COVER STORY
ロナン・ブルレック

Photos by Taisuke Yoshida

デザインは衝撃的なものじゃなくていい。
熱いお湯に浸した紅茶のティーバッグみたいに、
ゆっくり浸透していくクリエイションを目指したい。

彼の名を知らしめたのは、2000年代初頭にカッペリーニ、マジス、ヴィトラといった世界のトップブランドから発表された数々の家具がきっかけだろう。日々の暮らしに用いる小さなプロダクトから公共空間のプロジェクトまで幅広く手がけ、常に実験的な作品に取り組むことも特徴だ。長年デザイン界を牽引してきたロナン・ブルレックが弟のエルワンとスタジオを分け、今後はソロ活動に専念するという。1本1本の線をフェルトペンで描いたドローイングや陶板作品といったアーティストとしての活動にも力を入れるロナンに今改めて聞いた。

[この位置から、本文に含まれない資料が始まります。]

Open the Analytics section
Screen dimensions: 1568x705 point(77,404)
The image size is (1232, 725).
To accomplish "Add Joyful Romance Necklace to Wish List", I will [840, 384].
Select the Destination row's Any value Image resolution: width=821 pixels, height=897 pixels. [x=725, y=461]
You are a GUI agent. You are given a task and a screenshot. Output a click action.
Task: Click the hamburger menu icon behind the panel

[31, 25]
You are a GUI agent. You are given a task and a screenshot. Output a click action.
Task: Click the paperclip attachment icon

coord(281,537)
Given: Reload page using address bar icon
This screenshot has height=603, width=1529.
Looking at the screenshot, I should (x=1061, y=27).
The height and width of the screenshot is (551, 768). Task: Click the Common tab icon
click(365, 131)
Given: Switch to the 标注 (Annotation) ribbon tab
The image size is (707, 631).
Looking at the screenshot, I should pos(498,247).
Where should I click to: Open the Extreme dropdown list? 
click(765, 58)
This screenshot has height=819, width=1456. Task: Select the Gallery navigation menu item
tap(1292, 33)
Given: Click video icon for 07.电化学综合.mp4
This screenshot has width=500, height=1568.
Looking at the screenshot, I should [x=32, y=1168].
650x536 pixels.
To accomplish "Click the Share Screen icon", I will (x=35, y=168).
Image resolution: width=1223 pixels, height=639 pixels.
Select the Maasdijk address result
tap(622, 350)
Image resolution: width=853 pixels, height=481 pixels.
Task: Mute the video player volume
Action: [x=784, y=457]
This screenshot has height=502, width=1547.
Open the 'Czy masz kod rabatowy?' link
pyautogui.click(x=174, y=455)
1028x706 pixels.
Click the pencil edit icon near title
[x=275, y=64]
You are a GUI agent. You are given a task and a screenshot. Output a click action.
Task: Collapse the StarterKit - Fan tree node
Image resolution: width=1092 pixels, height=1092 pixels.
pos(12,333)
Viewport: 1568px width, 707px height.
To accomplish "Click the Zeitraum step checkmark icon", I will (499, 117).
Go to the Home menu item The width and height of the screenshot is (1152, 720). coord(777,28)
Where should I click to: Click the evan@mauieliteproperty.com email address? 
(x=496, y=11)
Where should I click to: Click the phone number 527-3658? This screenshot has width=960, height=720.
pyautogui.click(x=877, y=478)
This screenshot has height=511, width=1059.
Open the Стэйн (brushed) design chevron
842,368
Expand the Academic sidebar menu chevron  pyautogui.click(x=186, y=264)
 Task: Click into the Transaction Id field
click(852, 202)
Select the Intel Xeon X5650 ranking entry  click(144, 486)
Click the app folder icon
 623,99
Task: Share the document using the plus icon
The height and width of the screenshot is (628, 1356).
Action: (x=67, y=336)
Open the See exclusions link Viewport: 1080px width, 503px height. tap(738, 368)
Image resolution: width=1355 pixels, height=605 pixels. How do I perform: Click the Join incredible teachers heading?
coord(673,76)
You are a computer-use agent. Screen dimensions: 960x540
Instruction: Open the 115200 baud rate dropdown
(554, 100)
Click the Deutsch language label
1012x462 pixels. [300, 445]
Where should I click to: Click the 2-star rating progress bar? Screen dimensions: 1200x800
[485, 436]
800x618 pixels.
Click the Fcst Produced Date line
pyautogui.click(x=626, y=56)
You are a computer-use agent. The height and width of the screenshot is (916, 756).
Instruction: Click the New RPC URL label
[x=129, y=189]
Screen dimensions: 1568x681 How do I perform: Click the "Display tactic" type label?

自らの普遍的な感覚を捉えた『DAY AFTER DAY』

―2023年に過去10年の活動の記録をまとめた『DAY AFTER DAY』(ファイドンプレス)を発刊されました。刊行の経緯と本の内容を教えていただけますか?

通常、デザイナーが出版するものは作品集というかたちで、これまで発表したプロジェクトを年代別、もしくは分野別にまとめることが多いのですが、僕の刊行物は写真で綴った日記のようなものです。

デザインの原理がどこにあるのかを指し示すことは難しく、さらにジャンルを超えたクリエイションに携わる僕にとって、表現の幅の広さをどう説明すればいいのだろうかと、当初考えあぐねていました。そんなときに自分の日常を捉え、暮らしの様子を普遍的に記録している身近なツールとしてのiPhoneの存在に気づきました。撮影したものを見返すと、自分自身と仕事の内容を冷静に切り分けて認識することができる。これはチャールズ・イームズがたくさんの写真や映像を撮影しては、そこから新しい感覚を手に入れようとしていた様子にも似ています。